WORK INSTRUCTIONS =
Copy the material below character for character, from the start through the line that contains "[x=325, y=246]".

RECORDS FOR THE TASK =

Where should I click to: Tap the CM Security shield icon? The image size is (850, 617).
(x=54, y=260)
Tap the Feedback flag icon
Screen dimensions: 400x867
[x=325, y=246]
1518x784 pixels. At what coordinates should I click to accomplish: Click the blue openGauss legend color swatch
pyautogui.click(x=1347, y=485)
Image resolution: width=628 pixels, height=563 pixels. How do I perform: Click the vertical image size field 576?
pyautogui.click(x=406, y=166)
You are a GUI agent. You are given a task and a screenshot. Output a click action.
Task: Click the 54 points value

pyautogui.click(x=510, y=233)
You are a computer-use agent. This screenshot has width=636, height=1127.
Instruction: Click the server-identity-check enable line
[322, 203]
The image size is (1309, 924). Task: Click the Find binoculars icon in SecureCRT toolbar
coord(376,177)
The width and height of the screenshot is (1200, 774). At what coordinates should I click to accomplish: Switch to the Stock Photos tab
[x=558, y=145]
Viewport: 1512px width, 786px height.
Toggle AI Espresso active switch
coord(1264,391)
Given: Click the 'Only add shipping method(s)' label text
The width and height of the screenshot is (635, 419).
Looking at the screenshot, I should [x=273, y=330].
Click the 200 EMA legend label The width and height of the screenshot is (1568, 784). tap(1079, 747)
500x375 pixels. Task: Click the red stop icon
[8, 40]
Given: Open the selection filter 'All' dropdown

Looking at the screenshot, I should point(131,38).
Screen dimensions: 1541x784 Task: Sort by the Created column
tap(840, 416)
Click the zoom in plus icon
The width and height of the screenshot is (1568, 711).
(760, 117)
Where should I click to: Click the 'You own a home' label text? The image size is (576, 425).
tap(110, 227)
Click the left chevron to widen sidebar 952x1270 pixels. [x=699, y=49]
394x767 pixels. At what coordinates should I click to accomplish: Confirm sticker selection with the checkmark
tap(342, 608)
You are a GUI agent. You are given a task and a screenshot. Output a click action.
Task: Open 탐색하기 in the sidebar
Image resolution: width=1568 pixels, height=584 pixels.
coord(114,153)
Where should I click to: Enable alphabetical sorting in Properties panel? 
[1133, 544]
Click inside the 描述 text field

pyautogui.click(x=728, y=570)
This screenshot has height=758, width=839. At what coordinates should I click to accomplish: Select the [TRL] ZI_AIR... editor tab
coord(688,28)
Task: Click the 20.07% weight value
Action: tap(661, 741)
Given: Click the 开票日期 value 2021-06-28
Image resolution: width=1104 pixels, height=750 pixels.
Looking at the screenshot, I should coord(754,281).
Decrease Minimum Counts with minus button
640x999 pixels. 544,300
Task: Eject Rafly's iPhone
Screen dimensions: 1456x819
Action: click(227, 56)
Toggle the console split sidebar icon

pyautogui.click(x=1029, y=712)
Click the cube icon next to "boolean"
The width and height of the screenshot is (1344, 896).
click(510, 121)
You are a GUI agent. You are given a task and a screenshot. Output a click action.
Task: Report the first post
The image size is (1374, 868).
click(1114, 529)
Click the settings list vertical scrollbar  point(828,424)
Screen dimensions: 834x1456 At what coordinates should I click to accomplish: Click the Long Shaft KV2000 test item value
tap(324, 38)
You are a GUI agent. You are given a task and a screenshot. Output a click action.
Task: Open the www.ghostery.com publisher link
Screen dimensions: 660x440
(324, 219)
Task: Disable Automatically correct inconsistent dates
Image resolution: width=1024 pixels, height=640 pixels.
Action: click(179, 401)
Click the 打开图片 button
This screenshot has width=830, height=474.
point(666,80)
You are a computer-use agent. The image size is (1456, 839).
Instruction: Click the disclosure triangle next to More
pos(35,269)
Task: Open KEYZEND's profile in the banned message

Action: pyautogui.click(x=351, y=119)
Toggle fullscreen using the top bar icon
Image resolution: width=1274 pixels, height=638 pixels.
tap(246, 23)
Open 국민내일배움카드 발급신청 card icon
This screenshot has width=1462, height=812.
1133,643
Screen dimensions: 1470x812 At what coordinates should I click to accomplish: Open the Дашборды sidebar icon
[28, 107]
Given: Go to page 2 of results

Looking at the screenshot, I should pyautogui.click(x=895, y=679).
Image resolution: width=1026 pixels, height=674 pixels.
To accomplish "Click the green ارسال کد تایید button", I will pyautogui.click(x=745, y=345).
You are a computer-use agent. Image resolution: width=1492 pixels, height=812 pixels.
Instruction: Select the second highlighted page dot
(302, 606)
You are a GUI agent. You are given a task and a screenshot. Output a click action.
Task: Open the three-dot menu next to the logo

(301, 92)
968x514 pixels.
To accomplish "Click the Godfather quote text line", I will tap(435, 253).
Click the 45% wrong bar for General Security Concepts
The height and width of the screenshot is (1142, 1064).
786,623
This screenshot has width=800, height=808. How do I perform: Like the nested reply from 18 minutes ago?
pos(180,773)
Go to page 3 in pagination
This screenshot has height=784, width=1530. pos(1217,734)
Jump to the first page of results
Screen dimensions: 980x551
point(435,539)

TASK SOLUTION =
Where should I click to: Tap the CM Security shield icon? The image size is (850, 617).
(x=54, y=260)
Tap the Feedback flag icon
Screen dimensions: 400x867
[x=325, y=246]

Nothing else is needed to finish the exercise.